In the West Bank, protesters are condemning the latest encroachment upon Palestinian land and livelihood — an illegal settlement outpost in Jabal Sabih in the northern West Bank. According to residents, the occupied hilltop is owned by Palestinian families from the neighboring town of Beita, who rely on harvesting the olive groves there to survive. The outpost sparked regular protests in Beita in early May. Protestors have faced tear gas and live ammunition. Five people have been killed by Israeli forces, including two children: Ahmed Shamsa (age 16) and Mohammed Hamayel (age 15), Zakaria Hamayel (age 28), Tarek Sanawbar (age 27), and Issa Barham (age 42).
The latest protests are happening in the context of a broken ceasefire between Hamas and Israel that went into effect on May 21, which was preceded by massive demonstrations of global solidarity on Nakba Day. Last Wednesday and Thursday (less than a month after the agreement), Israel violated the cease-fire by launching airstrikes which they claimed were aimed at Hamas training camps.
These were the first strikes carried out by the new government led by Neftali Bennett. The new prime minister, a former aide to Benjamin Netanyahu with politics even further to the right, has made no attempt to hide his contempt for Palestinians. He has stated that he would support a “shoot to kill” policy for Gazans — including children — who attempt to cross the border. His agenda toward Palestine is a jingoistic continuation of the status quo: annex ever-greater territory in the West Bank while continuing to isolate it from Gaza.
Despite the ceasefire violation, Hamas has not retaliated. Doing so could bring a disproportionate counterattack by Israeli forces, all while Gaza is still recovering from the May offensive which killed over 200 Palestinians. Indeed, ceasefires do not fundamentally alter the power imbalances involved in what is frequently mislabeled a “conflict”: a US.-backed, heavily militarized settler state decimating an isolated and stateless population, almost half of which is composed of children under the age of 15.
Yet the Palestinian youth are far from weak. The residents of Beita have held out their protests for five consecutive weeks, and are now reportedly engaging in what are called “night confusion” activities. These include “shining lasers and lights at the illegal settlement, starting fires and amplifying loud noise to prevent the settlers and [Israeli Occupation Forces] from sleeping and getting any rest” in the hopes of forcing them to evacuate. Protesters have also burned tires and played national Palestinian songs on loudspeakers to ensure the settlers don’t get too comfortable.
According to Linah Alsaafin, night confusion activities originated in Gaza Strip, where youth would get as close as possible to the eastern fence and make a ruckus, playing nationalist songs and the Quran on loudspeakers, and releasing “incendiary balloons.” These balloons were used as the pretext for the latest round of Israeli bombings.

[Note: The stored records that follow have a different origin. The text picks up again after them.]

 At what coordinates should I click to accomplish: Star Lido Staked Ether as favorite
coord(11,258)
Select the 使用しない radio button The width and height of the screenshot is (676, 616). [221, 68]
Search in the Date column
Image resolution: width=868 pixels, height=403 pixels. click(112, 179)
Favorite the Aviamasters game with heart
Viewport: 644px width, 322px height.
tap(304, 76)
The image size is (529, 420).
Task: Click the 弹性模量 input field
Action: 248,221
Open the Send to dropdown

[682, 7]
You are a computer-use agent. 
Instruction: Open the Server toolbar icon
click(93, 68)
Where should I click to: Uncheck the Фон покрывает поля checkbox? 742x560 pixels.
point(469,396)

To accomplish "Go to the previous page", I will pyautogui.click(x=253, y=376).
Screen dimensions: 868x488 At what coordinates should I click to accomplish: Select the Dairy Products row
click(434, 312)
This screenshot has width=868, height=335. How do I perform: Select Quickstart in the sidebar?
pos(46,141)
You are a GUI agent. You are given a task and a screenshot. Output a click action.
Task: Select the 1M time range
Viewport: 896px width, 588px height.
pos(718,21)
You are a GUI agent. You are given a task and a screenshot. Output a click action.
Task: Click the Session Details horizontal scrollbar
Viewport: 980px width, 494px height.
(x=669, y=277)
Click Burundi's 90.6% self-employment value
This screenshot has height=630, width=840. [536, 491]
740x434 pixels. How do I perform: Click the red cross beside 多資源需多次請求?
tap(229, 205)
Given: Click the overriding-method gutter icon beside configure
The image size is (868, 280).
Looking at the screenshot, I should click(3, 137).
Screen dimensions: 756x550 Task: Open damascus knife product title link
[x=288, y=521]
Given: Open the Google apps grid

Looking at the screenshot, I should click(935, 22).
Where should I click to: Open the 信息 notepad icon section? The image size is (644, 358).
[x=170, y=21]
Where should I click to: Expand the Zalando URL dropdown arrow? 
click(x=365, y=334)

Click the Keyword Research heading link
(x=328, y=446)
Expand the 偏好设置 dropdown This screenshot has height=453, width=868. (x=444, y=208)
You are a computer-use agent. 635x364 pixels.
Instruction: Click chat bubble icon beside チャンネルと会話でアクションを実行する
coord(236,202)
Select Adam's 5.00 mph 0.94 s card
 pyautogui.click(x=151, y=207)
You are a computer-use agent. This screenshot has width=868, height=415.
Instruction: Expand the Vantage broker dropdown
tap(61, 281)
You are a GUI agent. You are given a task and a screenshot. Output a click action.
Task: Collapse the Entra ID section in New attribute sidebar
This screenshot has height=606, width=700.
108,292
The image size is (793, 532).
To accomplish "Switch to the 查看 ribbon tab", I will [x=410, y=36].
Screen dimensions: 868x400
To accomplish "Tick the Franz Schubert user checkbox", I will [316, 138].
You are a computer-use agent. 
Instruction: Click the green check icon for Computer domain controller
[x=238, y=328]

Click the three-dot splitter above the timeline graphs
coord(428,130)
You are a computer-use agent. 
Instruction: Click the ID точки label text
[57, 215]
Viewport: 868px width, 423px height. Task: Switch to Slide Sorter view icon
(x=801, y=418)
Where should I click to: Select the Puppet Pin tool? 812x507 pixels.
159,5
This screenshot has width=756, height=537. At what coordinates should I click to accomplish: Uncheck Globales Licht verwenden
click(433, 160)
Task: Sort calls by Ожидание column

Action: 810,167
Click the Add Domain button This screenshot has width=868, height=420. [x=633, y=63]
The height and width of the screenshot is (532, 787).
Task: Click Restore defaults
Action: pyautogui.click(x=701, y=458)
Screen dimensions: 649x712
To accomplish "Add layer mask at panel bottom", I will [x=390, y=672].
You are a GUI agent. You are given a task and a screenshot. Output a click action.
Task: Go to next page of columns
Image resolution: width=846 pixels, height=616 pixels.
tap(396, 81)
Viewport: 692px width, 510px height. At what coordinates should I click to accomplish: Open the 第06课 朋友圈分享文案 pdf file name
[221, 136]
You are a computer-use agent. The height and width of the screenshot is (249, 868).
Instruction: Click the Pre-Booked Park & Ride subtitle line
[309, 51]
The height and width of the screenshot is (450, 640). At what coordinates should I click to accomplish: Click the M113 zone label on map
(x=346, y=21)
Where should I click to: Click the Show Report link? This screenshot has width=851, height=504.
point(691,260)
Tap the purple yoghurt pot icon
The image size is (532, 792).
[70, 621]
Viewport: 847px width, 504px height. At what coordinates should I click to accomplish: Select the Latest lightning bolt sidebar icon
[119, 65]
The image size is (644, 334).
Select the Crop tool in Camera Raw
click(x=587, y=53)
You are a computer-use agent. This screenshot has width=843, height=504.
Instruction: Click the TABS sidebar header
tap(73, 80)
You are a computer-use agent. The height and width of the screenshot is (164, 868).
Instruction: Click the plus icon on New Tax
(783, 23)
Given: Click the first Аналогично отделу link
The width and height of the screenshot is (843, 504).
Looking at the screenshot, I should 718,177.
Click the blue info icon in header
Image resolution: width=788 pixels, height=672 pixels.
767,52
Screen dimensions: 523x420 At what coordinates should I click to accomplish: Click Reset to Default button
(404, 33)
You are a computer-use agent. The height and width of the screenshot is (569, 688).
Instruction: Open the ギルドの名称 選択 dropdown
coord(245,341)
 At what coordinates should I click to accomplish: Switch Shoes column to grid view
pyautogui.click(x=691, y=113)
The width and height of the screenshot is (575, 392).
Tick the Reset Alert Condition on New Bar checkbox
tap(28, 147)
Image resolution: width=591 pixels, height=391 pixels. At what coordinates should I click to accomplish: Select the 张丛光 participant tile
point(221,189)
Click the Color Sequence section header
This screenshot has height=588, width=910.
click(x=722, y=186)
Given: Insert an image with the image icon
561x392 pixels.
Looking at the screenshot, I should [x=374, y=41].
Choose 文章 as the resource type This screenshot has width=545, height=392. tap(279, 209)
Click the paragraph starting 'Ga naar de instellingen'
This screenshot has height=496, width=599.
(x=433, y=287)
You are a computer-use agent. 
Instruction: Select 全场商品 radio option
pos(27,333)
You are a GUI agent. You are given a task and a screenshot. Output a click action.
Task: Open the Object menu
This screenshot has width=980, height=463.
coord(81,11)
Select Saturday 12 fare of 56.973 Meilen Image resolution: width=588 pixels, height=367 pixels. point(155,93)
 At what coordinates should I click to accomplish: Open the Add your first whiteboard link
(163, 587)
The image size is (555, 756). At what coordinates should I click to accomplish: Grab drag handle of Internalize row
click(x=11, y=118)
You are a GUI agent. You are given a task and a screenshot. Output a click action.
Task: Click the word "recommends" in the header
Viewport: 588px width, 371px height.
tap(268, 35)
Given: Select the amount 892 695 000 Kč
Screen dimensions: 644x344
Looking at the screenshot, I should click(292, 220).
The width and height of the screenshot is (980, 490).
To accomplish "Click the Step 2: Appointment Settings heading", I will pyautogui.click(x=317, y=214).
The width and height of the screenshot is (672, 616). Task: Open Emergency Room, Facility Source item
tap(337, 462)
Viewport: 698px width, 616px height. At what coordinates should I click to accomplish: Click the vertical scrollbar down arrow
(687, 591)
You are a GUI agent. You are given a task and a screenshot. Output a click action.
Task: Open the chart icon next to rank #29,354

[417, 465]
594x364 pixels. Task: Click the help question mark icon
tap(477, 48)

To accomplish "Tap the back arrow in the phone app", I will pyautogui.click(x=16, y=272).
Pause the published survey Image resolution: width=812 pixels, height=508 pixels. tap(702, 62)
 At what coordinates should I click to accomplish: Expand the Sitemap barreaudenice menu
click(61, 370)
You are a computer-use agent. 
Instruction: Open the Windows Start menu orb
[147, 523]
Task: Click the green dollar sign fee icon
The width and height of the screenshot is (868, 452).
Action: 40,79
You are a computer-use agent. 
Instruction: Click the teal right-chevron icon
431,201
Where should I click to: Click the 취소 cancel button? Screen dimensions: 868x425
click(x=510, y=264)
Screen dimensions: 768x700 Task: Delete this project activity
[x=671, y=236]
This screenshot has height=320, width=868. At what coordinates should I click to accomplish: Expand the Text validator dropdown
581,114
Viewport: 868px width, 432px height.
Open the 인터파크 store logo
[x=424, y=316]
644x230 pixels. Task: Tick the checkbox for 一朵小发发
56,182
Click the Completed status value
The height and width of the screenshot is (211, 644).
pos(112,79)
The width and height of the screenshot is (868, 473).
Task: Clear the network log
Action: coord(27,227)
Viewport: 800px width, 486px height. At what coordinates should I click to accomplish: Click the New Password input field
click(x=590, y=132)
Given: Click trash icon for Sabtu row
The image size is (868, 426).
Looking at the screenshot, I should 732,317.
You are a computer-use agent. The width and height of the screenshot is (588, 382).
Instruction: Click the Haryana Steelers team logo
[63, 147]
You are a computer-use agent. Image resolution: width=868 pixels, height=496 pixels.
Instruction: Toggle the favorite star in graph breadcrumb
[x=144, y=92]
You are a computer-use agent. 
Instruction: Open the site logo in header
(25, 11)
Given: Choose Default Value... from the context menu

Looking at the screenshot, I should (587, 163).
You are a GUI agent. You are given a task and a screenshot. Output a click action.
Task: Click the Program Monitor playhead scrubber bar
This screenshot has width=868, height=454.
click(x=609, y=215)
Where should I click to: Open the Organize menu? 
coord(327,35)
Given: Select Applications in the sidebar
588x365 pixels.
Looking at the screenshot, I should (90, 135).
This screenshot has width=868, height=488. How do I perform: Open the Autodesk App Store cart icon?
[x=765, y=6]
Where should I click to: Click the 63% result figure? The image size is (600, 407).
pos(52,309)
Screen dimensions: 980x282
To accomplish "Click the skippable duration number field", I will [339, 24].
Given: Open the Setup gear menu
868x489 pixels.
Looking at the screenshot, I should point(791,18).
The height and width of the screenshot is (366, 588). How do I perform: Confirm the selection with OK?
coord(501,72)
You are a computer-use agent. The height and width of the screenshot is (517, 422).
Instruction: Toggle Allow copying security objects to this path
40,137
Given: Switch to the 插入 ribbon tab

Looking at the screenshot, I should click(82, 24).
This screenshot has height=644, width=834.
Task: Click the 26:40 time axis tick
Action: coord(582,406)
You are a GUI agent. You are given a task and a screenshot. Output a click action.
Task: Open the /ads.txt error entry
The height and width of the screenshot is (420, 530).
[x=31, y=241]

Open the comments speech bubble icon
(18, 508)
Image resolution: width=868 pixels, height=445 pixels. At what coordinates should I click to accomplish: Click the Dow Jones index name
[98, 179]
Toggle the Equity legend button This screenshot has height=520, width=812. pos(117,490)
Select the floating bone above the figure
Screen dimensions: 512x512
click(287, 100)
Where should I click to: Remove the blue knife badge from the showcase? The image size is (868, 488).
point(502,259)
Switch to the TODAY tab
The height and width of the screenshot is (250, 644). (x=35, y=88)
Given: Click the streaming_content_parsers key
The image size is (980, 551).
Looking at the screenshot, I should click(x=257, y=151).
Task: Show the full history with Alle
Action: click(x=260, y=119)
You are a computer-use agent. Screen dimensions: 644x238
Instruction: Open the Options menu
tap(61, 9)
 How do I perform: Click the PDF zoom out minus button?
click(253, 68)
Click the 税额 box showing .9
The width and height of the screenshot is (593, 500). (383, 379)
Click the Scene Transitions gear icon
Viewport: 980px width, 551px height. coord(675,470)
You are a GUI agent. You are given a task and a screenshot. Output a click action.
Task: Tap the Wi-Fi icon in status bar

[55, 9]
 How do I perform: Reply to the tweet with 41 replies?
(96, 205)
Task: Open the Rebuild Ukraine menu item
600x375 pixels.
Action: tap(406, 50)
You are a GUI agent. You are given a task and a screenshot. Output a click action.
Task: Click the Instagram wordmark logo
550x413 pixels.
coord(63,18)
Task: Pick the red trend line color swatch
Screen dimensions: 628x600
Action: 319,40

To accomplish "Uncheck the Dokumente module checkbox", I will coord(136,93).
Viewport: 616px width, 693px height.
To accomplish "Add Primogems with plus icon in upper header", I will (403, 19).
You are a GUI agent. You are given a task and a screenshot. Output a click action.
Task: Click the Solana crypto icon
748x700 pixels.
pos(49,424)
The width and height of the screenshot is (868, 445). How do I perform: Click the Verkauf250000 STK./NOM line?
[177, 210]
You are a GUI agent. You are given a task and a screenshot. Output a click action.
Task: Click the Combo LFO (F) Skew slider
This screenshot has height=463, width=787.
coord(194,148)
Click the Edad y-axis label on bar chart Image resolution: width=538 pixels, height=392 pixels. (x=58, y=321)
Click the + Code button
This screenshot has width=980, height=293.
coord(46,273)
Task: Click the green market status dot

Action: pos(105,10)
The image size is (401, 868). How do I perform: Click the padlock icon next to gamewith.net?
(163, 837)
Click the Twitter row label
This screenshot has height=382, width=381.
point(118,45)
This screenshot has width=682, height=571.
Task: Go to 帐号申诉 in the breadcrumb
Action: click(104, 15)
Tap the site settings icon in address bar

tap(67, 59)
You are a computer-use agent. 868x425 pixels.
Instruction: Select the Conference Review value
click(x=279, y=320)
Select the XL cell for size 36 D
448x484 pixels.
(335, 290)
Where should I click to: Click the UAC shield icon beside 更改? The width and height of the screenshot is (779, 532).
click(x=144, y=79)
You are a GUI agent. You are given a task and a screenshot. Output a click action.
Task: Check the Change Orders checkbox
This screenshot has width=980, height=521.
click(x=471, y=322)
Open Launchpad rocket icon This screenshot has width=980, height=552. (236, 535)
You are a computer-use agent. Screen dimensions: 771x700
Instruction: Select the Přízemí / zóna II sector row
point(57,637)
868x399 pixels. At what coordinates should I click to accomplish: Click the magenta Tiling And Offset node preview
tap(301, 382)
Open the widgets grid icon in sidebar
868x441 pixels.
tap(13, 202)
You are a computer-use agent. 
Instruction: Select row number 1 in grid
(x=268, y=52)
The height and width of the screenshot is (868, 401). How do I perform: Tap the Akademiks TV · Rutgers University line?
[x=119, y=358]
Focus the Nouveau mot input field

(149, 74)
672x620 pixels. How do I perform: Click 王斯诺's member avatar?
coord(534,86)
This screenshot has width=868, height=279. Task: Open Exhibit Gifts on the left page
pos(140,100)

The mismatch in resources is stark — the tools that Palestinians must use to defend themselves are wildly inadequate compared to the advanced weaponry employed by Israeli military. As an occupied people, Palestinians have the right to defend themselves by whatever means possible. Importantly, the deficiency of their resources should not be conflated with their spirit. The Palestinian people — and, most powerfully, the youth — continue to demonstrate they are not willing to stop fighting until Palestine is free.